• _Exercise brief_
Find the line with "Viewport: 980px width, 660px height." in the entries below, then reproduce it and every line after it down to and including the line with "Select 許可しない for", exactly.

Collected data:
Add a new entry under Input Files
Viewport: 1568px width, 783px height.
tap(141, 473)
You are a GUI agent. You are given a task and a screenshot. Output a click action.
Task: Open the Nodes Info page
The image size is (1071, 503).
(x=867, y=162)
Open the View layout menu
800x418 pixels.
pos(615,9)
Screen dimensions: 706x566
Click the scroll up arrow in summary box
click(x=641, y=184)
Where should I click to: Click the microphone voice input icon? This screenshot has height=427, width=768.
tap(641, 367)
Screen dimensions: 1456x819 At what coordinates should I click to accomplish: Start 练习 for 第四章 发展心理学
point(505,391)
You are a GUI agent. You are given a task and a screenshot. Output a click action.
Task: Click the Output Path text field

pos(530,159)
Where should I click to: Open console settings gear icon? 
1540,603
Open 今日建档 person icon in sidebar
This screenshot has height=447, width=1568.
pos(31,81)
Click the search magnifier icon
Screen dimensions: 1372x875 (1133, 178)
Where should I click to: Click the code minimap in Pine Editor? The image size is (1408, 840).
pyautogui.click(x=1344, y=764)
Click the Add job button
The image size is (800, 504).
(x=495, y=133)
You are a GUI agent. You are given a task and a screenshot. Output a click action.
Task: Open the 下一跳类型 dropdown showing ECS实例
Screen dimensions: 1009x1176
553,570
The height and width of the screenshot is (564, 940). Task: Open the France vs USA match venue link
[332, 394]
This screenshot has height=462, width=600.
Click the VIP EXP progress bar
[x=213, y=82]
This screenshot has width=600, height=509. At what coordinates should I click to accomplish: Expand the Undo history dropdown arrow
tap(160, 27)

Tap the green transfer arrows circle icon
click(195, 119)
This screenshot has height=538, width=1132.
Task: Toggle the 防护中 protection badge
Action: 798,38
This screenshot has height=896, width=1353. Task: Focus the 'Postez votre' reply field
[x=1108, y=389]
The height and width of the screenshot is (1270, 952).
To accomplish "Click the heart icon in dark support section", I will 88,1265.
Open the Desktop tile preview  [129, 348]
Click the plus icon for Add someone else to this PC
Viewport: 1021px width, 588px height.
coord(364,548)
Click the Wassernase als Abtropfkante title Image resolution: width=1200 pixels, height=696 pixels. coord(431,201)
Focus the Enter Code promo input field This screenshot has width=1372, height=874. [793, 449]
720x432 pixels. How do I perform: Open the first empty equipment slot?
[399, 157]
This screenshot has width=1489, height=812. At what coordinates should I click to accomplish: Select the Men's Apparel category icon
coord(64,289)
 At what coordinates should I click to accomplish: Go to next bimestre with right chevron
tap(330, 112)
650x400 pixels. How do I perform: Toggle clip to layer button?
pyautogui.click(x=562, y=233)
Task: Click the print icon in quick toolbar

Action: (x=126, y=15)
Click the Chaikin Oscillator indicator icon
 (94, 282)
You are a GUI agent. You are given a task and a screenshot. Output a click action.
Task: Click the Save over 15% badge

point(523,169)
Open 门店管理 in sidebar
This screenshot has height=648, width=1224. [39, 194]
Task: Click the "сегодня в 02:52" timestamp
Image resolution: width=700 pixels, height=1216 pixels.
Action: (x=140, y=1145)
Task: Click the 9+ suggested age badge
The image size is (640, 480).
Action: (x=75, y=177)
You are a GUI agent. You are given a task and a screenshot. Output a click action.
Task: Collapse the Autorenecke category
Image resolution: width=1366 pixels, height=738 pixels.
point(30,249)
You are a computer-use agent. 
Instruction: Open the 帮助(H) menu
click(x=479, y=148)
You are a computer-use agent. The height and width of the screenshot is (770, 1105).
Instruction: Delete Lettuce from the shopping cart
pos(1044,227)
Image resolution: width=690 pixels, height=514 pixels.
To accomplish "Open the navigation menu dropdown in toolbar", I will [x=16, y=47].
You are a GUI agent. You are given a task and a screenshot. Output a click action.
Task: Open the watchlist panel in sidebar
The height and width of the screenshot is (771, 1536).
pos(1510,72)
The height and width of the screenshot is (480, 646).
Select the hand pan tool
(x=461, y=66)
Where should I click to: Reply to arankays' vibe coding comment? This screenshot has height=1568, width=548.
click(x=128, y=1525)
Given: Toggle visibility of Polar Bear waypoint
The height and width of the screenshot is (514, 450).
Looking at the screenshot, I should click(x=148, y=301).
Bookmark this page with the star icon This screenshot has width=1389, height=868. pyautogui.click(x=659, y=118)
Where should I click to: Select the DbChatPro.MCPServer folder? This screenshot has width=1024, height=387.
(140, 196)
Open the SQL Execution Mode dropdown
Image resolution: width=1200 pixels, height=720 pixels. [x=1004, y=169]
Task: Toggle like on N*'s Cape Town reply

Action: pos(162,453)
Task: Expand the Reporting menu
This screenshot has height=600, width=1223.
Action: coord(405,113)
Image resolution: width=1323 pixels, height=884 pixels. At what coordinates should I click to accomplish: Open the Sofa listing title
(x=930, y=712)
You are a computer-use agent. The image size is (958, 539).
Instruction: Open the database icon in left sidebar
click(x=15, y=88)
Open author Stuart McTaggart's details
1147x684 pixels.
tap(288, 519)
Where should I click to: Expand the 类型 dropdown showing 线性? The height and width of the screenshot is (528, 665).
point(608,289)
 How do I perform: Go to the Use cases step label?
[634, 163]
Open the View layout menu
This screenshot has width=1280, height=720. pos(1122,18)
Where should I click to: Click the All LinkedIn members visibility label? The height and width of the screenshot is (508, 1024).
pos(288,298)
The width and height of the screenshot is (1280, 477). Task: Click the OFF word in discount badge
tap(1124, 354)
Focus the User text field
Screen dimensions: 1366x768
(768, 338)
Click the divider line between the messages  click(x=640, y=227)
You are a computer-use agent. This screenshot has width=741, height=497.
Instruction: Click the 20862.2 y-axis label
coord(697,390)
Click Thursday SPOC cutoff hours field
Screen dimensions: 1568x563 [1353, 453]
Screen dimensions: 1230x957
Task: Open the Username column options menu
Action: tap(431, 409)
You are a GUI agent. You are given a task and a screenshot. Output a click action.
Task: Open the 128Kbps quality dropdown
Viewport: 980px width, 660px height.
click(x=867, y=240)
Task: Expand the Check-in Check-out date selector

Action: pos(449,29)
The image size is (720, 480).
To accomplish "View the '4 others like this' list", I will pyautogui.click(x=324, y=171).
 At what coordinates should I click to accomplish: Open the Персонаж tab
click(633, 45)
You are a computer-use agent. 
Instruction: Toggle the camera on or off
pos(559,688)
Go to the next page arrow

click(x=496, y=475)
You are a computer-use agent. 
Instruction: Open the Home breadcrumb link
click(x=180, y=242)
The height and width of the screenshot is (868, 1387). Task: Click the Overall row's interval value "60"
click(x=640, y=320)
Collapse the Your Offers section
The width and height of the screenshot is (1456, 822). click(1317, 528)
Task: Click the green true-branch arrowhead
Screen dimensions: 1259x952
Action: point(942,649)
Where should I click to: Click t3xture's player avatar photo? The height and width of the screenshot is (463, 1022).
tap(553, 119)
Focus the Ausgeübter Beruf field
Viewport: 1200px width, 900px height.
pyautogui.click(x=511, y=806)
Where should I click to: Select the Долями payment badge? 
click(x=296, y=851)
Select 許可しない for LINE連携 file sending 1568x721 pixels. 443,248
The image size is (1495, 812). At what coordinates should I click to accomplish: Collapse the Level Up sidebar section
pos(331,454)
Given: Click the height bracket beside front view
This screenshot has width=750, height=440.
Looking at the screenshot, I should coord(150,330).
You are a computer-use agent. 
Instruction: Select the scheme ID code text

• _Answer section_
Viewport: 980px width, 660px height.
click(x=867, y=240)
Task: Expand the Check-in Check-out date selector

Action: pos(449,29)
The image size is (720, 480).
To accomplish "View the '4 others like this' list", I will pyautogui.click(x=324, y=171).
 At what coordinates should I click to accomplish: Open the Персонаж tab
click(633, 45)
You are a computer-use agent. 
Instruction: Toggle the camera on or off
pos(559,688)
Go to the next page arrow

click(x=496, y=475)
You are a computer-use agent. 
Instruction: Open the Home breadcrumb link
click(x=180, y=242)
The height and width of the screenshot is (868, 1387). Task: Click the Overall row's interval value "60"
click(x=640, y=320)
Collapse the Your Offers section
The width and height of the screenshot is (1456, 822). click(1317, 528)
Task: Click the green true-branch arrowhead
Screen dimensions: 1259x952
Action: point(942,649)
Where should I click to: Click t3xture's player avatar photo? The height and width of the screenshot is (463, 1022).
tap(553, 119)
Focus the Ausgeübter Beruf field
Viewport: 1200px width, 900px height.
pyautogui.click(x=511, y=806)
Where should I click to: Select the Долями payment badge? 
click(x=296, y=851)
Select 許可しない for LINE連携 file sending 1568x721 pixels. 443,248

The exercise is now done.